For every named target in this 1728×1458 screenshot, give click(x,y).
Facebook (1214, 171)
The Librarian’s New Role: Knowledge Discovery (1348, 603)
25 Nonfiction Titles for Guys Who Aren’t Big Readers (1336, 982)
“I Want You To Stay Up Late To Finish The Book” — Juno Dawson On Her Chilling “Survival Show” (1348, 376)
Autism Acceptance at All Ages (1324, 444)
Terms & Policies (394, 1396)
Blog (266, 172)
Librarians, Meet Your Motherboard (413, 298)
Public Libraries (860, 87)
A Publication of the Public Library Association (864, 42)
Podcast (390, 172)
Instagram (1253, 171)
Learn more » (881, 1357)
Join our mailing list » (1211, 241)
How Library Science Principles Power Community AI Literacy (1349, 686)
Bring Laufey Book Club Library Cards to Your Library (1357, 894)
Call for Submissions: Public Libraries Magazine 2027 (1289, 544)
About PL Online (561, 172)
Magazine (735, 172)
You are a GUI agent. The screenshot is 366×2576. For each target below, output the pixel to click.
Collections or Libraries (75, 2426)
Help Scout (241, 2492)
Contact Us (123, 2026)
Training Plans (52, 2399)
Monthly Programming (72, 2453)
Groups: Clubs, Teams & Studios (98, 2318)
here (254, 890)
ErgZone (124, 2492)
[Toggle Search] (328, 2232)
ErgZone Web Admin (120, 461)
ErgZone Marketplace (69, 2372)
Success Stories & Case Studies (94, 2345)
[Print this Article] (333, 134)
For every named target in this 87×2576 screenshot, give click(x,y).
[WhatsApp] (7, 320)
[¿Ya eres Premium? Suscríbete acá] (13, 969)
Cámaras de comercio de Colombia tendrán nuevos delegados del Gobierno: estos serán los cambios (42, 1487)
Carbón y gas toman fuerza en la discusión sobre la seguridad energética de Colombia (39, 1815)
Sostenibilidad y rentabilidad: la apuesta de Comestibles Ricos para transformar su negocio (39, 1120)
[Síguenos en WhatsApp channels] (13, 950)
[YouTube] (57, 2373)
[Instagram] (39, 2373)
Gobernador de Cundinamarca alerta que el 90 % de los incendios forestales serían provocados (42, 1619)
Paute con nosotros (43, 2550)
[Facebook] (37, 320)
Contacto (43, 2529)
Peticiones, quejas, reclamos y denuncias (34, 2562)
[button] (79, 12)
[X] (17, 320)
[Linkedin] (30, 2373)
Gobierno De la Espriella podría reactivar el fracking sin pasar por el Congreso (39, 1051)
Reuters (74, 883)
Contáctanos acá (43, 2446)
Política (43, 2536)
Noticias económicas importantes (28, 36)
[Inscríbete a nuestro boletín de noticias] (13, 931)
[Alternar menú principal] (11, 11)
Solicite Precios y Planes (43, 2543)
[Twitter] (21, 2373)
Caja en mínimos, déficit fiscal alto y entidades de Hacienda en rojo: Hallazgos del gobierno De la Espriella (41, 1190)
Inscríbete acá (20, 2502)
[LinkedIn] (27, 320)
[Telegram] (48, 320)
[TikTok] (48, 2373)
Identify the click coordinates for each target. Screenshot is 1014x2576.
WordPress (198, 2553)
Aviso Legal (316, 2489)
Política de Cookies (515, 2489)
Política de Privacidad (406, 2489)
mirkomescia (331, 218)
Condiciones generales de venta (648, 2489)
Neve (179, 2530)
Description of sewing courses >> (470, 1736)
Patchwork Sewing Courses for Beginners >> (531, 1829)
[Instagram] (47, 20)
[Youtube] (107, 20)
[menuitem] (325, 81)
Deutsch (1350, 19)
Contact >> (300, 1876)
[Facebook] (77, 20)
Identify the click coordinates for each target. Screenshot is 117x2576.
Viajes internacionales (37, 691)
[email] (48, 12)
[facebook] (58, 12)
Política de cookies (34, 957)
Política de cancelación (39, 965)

◆ Exercise description: Please copy the lines in the records above between the one holding "[Linkedin] (30, 2373)" and the one holding "Caja en mínimos, déficit", inclusive, exactly and with no other line.

◆ Solution for this exercise:
[Linkedin] (30, 2373)
Gobierno De la Espriella podría reactivar el fracking sin pasar por el Congreso (39, 1051)
Reuters (74, 883)
Contáctanos acá (43, 2446)
Política (43, 2536)
Noticias económicas importantes (28, 36)
[Inscríbete a nuestro boletín de noticias] (13, 931)
[Alternar menú principal] (11, 11)
Solicite Precios y Planes (43, 2543)
[Twitter] (21, 2373)
Caja en mínimos, déficit fiscal alto y entidades de Hacienda en rojo: Hallazgos del gobierno De la Espriella (41, 1190)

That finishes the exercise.